(Work instructions) Beginning with the first line below, retype exactly each line through the one containing "2020 (1252, 1218)". Leave out all pictures.

===============

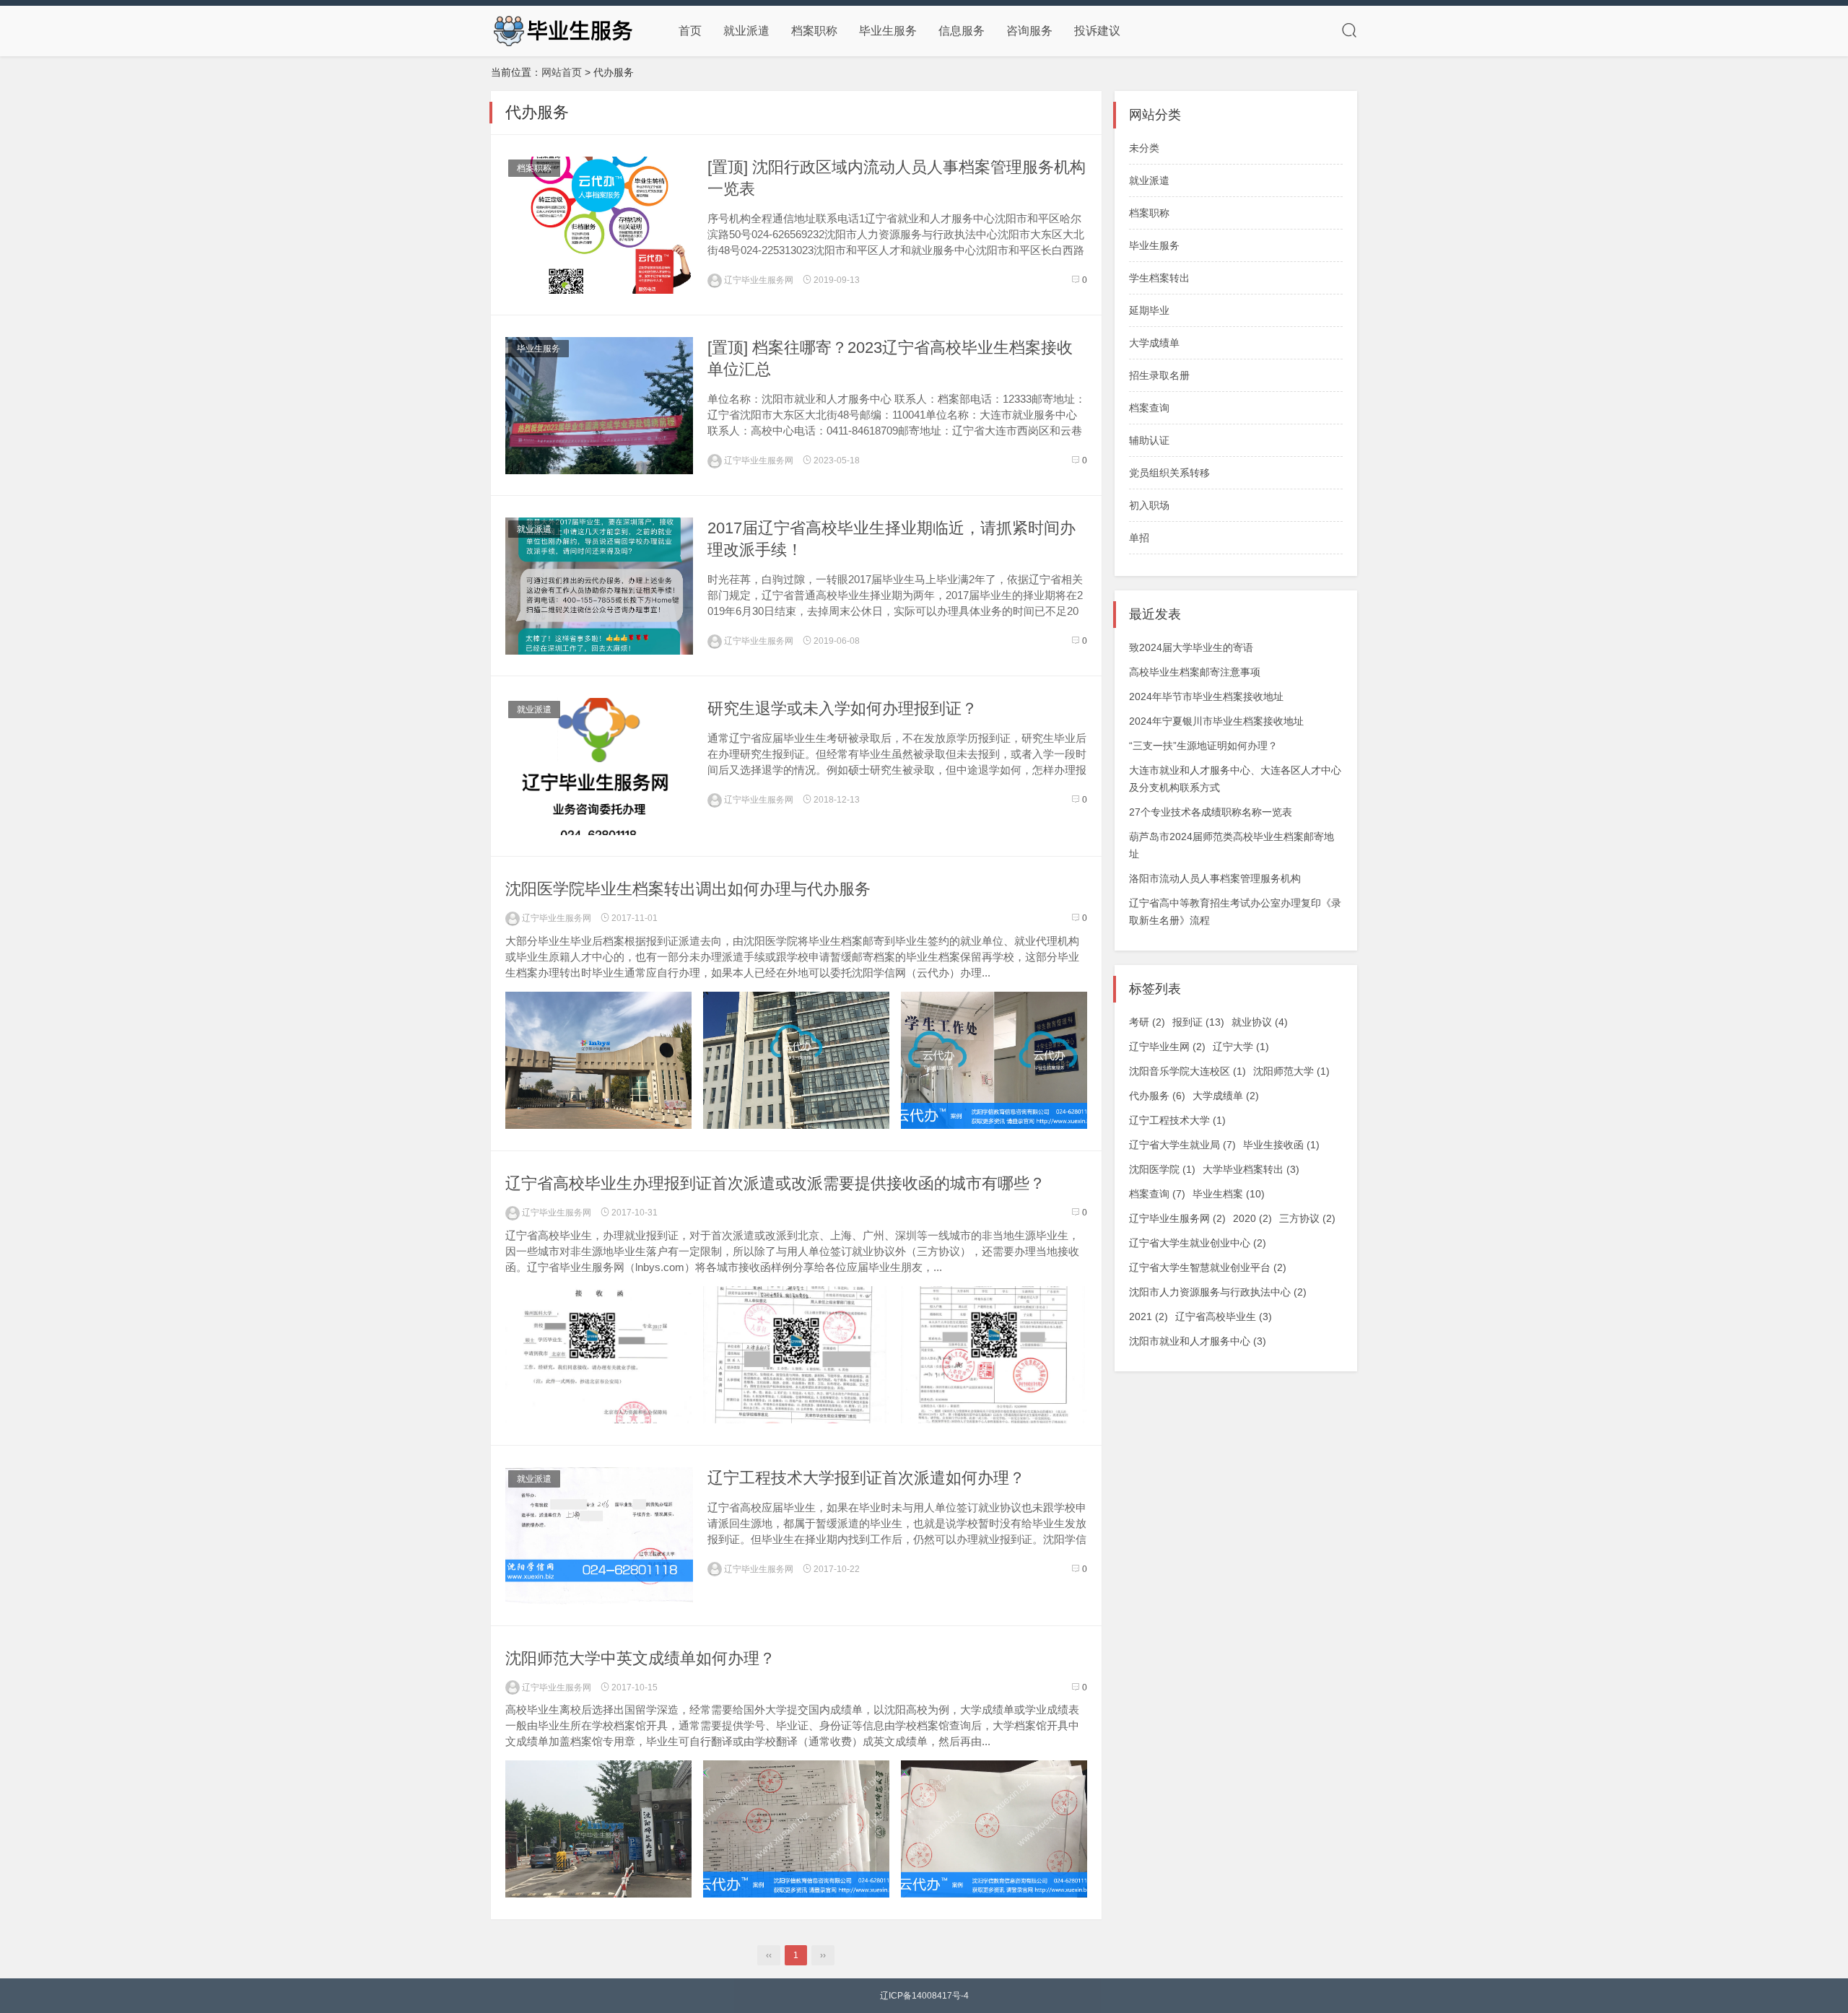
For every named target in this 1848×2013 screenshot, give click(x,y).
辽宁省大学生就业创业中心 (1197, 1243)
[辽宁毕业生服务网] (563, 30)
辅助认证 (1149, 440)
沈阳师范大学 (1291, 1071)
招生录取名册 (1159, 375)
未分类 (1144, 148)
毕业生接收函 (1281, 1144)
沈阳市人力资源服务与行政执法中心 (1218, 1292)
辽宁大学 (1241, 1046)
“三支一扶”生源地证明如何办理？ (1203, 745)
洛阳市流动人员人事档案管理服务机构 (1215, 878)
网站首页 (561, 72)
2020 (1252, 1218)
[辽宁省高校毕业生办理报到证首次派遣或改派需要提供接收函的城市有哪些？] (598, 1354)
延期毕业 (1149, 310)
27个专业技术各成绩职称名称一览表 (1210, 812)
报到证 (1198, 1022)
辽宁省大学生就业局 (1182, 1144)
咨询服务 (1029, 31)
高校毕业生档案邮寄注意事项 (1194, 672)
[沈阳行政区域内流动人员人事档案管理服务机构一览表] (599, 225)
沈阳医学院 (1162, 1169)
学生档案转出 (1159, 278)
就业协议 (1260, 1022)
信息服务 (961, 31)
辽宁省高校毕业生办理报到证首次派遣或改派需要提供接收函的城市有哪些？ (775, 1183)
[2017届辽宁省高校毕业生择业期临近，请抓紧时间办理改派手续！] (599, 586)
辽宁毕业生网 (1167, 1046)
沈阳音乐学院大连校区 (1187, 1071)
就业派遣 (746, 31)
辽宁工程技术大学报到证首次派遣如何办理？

===============

(Response below)
For every named target in this 1848×2013 screenshot, give click(x,y).
辽宁省大学生就业创业中心 (1197, 1243)
[辽宁毕业生服务网] (563, 30)
辅助认证 (1149, 440)
沈阳师范大学 (1291, 1071)
招生录取名册 (1159, 375)
未分类 (1144, 148)
毕业生接收函 (1281, 1144)
沈阳市人力资源服务与行政执法中心 (1218, 1292)
辽宁大学 (1241, 1046)
“三支一扶”生源地证明如何办理？ (1203, 745)
洛阳市流动人员人事档案管理服务机构 (1215, 878)
网站首页 (561, 72)
2020 (1252, 1218)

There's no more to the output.